About this task ▸
Reproduce the material below, substituting "Pinpoint an element" for every occurrence of "Locate an element" and leaving everything else unchanged.

Source material ▸
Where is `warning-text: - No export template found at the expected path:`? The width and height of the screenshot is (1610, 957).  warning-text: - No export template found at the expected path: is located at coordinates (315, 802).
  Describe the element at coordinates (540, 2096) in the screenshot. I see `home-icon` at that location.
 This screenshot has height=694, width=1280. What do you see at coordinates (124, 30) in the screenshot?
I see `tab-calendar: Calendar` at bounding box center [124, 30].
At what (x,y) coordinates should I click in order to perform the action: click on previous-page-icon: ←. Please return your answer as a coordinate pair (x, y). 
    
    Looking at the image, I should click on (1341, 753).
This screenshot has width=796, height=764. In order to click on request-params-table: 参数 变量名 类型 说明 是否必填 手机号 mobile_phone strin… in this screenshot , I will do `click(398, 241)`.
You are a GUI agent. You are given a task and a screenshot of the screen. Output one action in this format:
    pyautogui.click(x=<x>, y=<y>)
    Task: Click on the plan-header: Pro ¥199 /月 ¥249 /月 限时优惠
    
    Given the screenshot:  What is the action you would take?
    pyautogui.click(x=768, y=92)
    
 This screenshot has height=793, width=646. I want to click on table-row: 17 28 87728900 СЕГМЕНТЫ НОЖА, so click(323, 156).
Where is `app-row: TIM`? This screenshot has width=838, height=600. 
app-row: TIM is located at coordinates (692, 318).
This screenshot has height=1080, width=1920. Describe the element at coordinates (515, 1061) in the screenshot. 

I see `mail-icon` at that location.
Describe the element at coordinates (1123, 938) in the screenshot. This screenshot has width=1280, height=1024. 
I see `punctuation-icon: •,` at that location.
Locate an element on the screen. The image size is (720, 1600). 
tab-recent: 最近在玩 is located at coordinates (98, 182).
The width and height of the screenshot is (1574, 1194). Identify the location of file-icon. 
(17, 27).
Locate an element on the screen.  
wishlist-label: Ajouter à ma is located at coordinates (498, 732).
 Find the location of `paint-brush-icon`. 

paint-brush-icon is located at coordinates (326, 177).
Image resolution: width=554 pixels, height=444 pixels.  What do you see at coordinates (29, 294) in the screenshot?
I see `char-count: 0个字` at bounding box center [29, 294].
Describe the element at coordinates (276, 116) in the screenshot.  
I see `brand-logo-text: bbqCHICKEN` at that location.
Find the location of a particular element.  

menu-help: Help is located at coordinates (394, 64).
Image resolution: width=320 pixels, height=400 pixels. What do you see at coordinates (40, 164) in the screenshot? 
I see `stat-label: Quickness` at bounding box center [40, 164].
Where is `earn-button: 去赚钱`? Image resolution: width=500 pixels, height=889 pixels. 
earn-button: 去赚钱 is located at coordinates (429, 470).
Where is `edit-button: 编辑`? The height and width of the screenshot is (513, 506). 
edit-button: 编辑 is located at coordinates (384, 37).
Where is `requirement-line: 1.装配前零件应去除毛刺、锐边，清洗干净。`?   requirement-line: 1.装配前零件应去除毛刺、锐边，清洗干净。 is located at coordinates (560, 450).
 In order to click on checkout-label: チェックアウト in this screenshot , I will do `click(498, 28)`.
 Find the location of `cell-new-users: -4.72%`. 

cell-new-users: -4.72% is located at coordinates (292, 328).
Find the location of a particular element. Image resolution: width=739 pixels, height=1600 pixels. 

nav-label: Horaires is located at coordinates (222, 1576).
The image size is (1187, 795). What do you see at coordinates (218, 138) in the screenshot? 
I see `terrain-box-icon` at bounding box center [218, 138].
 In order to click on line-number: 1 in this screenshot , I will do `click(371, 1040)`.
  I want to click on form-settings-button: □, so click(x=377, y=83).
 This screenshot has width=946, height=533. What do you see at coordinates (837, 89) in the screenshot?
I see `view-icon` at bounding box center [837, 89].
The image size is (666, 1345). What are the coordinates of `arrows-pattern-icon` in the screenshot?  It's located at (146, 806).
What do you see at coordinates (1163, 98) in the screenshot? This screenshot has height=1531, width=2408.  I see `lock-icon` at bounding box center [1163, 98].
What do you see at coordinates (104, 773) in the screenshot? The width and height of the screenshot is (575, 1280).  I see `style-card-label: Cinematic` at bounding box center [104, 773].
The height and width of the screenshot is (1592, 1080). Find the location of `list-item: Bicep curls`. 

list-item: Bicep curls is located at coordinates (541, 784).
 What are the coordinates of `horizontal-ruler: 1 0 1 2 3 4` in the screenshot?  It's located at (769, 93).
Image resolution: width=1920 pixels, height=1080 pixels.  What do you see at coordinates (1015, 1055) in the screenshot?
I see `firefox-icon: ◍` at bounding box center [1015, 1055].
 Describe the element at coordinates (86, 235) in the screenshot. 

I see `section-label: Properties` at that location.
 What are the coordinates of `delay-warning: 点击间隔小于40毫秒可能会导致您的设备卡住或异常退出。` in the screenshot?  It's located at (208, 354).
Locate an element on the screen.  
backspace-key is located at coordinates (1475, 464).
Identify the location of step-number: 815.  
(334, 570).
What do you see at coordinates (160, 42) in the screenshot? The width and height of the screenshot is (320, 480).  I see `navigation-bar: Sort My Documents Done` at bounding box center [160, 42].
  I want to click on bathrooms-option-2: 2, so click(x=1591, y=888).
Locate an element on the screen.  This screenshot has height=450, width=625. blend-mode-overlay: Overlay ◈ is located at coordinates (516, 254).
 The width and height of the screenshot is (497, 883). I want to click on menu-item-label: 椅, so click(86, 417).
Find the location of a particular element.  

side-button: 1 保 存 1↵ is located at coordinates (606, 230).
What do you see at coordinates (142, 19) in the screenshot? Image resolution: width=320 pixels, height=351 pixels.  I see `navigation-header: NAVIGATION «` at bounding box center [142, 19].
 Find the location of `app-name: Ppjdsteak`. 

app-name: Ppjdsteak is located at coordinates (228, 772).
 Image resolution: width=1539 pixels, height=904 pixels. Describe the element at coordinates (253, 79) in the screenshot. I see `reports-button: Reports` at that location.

Exercise output ▸
Where is `warning-text: - No export template found at the expected path:`? The width and height of the screenshot is (1610, 957).  warning-text: - No export template found at the expected path: is located at coordinates (315, 802).
  Describe the element at coordinates (540, 2096) in the screenshot. I see `home-icon` at that location.
 This screenshot has height=694, width=1280. What do you see at coordinates (124, 30) in the screenshot?
I see `tab-calendar: Calendar` at bounding box center [124, 30].
At what (x,y) coordinates should I click in order to perform the action: click on previous-page-icon: ←. Please return your answer as a coordinate pair (x, y). 
    
    Looking at the image, I should click on (1341, 753).
This screenshot has width=796, height=764. In order to click on request-params-table: 参数 变量名 类型 说明 是否必填 手机号 mobile_phone strin… in this screenshot , I will do `click(398, 241)`.
You are a GUI agent. You are given a task and a screenshot of the screen. Output one action in this format:
    pyautogui.click(x=<x>, y=<y>)
    Task: Click on the plan-header: Pro ¥199 /月 ¥249 /月 限时优惠
    
    Given the screenshot:  What is the action you would take?
    pyautogui.click(x=768, y=92)
    
 This screenshot has height=793, width=646. I want to click on table-row: 17 28 87728900 СЕГМЕНТЫ НОЖА, so click(323, 156).
Where is `app-row: TIM`? This screenshot has width=838, height=600. 
app-row: TIM is located at coordinates (692, 318).
This screenshot has height=1080, width=1920. Describe the element at coordinates (515, 1061) in the screenshot. 

I see `mail-icon` at that location.
Describe the element at coordinates (1123, 938) in the screenshot. This screenshot has width=1280, height=1024. 
I see `punctuation-icon: •,` at that location.
Pinpoint an element on the screen. The image size is (720, 1600). 
tab-recent: 最近在玩 is located at coordinates (98, 182).
The width and height of the screenshot is (1574, 1194). Identify the location of file-icon. 
(17, 27).
Pinpoint an element on the screen.  
wishlist-label: Ajouter à ma is located at coordinates (498, 732).
 Find the location of `paint-brush-icon`. 

paint-brush-icon is located at coordinates (326, 177).
Image resolution: width=554 pixels, height=444 pixels.  What do you see at coordinates (29, 294) in the screenshot?
I see `char-count: 0个字` at bounding box center [29, 294].
Describe the element at coordinates (276, 116) in the screenshot.  
I see `brand-logo-text: bbqCHICKEN` at that location.
Find the location of a particular element.  

menu-help: Help is located at coordinates (394, 64).
Image resolution: width=320 pixels, height=400 pixels. What do you see at coordinates (40, 164) in the screenshot? 
I see `stat-label: Quickness` at bounding box center [40, 164].
Where is `earn-button: 去赚钱`? Image resolution: width=500 pixels, height=889 pixels. 
earn-button: 去赚钱 is located at coordinates (429, 470).
Where is `edit-button: 编辑`? The height and width of the screenshot is (513, 506). 
edit-button: 编辑 is located at coordinates (384, 37).
Where is `requirement-line: 1.装配前零件应去除毛刺、锐边，清洗干净。`?   requirement-line: 1.装配前零件应去除毛刺、锐边，清洗干净。 is located at coordinates (560, 450).
 In order to click on checkout-label: チェックアウト in this screenshot , I will do `click(498, 28)`.
 Find the location of `cell-new-users: -4.72%`. 

cell-new-users: -4.72% is located at coordinates (292, 328).
Find the location of a particular element. Image resolution: width=739 pixels, height=1600 pixels. 

nav-label: Horaires is located at coordinates (222, 1576).
The image size is (1187, 795). What do you see at coordinates (218, 138) in the screenshot? 
I see `terrain-box-icon` at bounding box center [218, 138].
 In order to click on line-number: 1 in this screenshot , I will do `click(371, 1040)`.
  I want to click on form-settings-button: □, so click(x=377, y=83).
 This screenshot has width=946, height=533. What do you see at coordinates (837, 89) in the screenshot?
I see `view-icon` at bounding box center [837, 89].
The image size is (666, 1345). What are the coordinates of `arrows-pattern-icon` in the screenshot?  It's located at (146, 806).
What do you see at coordinates (1163, 98) in the screenshot? This screenshot has height=1531, width=2408.  I see `lock-icon` at bounding box center [1163, 98].
What do you see at coordinates (104, 773) in the screenshot? The width and height of the screenshot is (575, 1280).  I see `style-card-label: Cinematic` at bounding box center [104, 773].
The height and width of the screenshot is (1592, 1080). Find the location of `list-item: Bicep curls`. 

list-item: Bicep curls is located at coordinates (541, 784).
 What are the coordinates of `horizontal-ruler: 1 0 1 2 3 4` in the screenshot?  It's located at (769, 93).
Image resolution: width=1920 pixels, height=1080 pixels.  What do you see at coordinates (1015, 1055) in the screenshot?
I see `firefox-icon: ◍` at bounding box center [1015, 1055].
 Describe the element at coordinates (86, 235) in the screenshot. 

I see `section-label: Properties` at that location.
 What are the coordinates of `delay-warning: 点击间隔小于40毫秒可能会导致您的设备卡住或异常退出。` in the screenshot?  It's located at (208, 354).
Pinpoint an element on the screen.  
backspace-key is located at coordinates (1475, 464).
Identify the location of step-number: 815.  
(334, 570).
What do you see at coordinates (160, 42) in the screenshot? The width and height of the screenshot is (320, 480).  I see `navigation-bar: Sort My Documents Done` at bounding box center [160, 42].
  I want to click on bathrooms-option-2: 2, so click(x=1591, y=888).
Pinpoint an element on the screen.  This screenshot has height=450, width=625. blend-mode-overlay: Overlay ◈ is located at coordinates (516, 254).
 The width and height of the screenshot is (497, 883). I want to click on menu-item-label: 椅, so click(86, 417).
Find the location of a particular element.  

side-button: 1 保 存 1↵ is located at coordinates (606, 230).
What do you see at coordinates (142, 19) in the screenshot? Image resolution: width=320 pixels, height=351 pixels.  I see `navigation-header: NAVIGATION «` at bounding box center [142, 19].
 Find the location of `app-name: Ppjdsteak`. 

app-name: Ppjdsteak is located at coordinates (228, 772).
 Image resolution: width=1539 pixels, height=904 pixels. Describe the element at coordinates (253, 79) in the screenshot. I see `reports-button: Reports` at that location.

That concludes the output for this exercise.